ROMA, 8 luglio (Reuters) - Le politiche anticrisi adottate in gran parte del mondo con il sostegno dell'economia con i fondi pubblici sono come la cambiale che il dottor Faust ha acceso con Mefistofele nell'opera di Johann Wolfgang Goethe.

Lo ha detto il ministro dell'Economia, Giulio Tremonti, criticando l'uso di denaro pubblico per salvare "la mano privata che ha fallito".

Parlando all'assemblea annuale dell'Abi, il ministro ha cercato di illustrare le differenze che a suo modo di vedere ci sono tra la crisi attuale e la Grande depressione degli anni trenta.

Secondo Tremonti, infatti, "nel '29 il debito pubblico ha sostenuto la domanda pubblica, è andato dal pubblico alle famiglie, ha finanziato le società, mentre in questa crisi, per come è stata gestita in tante parti del mondo ma certo non in Italia, il debito pubblico è andato a sostenere qualcosa che non funzionava negli asset privati".
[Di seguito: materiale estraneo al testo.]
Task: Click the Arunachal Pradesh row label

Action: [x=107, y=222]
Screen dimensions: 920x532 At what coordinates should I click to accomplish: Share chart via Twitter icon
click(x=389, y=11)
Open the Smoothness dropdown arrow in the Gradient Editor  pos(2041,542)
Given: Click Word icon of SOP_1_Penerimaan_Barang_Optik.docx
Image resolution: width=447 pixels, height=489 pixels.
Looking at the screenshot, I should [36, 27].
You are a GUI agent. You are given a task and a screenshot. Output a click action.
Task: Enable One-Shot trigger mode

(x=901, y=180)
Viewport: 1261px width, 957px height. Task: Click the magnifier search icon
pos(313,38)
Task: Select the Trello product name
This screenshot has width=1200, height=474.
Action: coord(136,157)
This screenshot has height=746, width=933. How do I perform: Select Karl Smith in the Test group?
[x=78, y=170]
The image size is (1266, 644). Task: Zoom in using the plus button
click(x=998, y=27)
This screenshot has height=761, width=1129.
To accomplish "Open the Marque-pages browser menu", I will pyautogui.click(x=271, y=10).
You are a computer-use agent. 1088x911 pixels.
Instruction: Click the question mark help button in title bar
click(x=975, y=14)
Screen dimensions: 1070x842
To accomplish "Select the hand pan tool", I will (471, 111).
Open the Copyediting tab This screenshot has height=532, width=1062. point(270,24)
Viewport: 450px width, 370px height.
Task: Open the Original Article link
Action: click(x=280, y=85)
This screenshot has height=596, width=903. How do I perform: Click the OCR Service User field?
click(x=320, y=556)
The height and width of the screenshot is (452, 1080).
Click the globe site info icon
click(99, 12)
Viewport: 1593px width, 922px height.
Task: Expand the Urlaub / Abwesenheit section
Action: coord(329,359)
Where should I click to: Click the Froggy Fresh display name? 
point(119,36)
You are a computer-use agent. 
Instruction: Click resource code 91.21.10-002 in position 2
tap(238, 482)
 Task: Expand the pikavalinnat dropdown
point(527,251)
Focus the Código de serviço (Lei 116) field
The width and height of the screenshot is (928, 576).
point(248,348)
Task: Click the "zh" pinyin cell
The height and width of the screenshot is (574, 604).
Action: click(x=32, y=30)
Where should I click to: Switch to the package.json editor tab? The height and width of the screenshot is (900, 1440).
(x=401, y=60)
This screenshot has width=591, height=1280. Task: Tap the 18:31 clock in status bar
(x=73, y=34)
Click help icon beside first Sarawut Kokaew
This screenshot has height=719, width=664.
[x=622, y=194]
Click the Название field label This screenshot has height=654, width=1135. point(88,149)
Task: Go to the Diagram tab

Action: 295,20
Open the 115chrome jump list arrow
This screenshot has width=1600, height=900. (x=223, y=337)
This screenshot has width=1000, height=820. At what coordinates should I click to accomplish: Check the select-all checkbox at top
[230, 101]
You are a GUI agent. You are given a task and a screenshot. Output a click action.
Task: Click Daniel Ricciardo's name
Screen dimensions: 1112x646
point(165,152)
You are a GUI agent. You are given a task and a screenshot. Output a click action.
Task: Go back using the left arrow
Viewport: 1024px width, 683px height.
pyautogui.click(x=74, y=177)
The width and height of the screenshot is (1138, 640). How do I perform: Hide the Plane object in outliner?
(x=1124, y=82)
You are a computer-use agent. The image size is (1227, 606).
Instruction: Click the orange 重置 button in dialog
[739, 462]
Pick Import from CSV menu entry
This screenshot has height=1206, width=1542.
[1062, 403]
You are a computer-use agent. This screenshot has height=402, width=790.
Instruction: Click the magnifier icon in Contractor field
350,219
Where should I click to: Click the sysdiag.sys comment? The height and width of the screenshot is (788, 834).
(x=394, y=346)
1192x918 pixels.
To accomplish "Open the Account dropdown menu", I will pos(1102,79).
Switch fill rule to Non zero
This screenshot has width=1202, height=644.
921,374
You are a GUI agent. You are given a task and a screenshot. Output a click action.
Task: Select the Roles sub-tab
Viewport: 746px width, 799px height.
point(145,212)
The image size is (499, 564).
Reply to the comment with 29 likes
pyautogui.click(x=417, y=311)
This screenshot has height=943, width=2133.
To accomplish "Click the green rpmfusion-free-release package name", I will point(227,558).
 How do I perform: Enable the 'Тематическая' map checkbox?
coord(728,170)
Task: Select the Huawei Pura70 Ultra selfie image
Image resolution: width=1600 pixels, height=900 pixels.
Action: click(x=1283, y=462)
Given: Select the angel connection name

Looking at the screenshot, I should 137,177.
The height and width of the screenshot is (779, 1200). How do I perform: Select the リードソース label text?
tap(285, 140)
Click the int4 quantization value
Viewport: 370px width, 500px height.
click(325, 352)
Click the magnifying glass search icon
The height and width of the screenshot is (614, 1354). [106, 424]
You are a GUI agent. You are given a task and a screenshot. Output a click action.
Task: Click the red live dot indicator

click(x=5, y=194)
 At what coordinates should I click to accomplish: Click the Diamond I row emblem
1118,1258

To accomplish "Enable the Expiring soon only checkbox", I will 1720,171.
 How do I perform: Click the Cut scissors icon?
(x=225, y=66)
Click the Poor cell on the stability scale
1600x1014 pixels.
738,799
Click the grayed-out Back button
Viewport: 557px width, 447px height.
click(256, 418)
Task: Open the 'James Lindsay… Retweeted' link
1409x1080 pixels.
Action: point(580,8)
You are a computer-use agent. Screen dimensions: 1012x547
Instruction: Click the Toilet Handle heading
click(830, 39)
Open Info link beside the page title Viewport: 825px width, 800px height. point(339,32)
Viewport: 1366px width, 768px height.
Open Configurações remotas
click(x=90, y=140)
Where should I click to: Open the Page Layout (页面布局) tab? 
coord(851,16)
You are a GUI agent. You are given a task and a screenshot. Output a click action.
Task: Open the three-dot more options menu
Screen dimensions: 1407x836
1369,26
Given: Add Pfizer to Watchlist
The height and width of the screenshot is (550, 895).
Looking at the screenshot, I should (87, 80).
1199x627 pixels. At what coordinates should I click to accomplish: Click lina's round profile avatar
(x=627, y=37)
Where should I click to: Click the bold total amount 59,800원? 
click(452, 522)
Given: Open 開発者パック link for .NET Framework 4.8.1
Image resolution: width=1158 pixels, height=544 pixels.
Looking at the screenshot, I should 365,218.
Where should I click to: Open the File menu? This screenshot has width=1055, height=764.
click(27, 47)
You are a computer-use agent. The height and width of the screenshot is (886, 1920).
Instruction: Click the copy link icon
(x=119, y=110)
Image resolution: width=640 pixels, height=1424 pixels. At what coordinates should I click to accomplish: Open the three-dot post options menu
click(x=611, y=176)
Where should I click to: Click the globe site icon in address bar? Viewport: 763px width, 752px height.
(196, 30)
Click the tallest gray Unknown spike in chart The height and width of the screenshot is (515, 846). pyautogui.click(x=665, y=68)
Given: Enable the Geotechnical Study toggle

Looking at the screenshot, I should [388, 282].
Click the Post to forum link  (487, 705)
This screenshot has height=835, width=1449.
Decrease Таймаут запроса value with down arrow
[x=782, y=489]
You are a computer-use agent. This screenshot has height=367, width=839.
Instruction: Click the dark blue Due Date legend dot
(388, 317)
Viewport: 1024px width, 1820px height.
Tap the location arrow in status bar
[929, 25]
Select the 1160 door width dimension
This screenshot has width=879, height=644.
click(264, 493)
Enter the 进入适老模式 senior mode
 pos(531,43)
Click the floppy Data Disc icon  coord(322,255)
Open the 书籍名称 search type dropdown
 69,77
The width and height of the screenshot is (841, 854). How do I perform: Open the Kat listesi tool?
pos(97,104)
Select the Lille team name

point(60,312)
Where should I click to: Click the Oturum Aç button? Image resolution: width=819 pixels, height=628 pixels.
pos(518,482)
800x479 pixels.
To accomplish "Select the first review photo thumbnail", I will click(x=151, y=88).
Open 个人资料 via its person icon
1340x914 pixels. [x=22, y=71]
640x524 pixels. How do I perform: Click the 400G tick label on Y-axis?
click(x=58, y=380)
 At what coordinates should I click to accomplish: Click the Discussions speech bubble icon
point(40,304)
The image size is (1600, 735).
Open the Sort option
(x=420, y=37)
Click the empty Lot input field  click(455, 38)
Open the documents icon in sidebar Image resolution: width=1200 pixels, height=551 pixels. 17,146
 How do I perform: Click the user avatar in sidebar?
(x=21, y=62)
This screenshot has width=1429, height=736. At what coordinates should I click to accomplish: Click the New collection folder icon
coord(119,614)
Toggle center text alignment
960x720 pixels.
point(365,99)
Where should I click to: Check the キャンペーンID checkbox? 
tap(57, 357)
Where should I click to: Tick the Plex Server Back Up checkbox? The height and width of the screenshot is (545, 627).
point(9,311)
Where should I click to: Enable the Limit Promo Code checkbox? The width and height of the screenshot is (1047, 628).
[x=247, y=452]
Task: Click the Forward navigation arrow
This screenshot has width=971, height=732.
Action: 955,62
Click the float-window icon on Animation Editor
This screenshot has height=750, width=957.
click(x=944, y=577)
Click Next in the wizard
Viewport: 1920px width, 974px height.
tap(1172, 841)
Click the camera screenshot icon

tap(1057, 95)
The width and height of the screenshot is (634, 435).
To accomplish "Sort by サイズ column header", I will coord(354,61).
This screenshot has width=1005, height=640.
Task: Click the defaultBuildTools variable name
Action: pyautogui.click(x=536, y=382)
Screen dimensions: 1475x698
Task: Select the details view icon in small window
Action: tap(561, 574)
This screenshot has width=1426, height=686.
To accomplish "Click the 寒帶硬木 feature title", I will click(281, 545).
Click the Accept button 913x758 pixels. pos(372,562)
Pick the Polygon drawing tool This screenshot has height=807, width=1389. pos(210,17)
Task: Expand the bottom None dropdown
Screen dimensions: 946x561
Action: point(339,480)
"E quindi c'è stato un colossale passaggio dalla mano pubblica alla mano privata che aveva fallito. Debito pubblico per salvataggi privati", sintetizza Tremonti.

"Il punto essenziale è un po' questo e spiega anche quel che sta succedendo all'interno delle società. Dopo la non completa sufficienza di un primo e un secondo stimolo applicato all'economia, si parla ora di un terzo. Credo che al fondo ci sia un qualcosa, l'aspettativa di essere destinatari finali di altro".

"Credo che per capire quel che sta succedendo si deve rileggere Goethe, non quello delle affinità elettive, ma quello di Mefistofele con la sua cambiale", continua il ministro.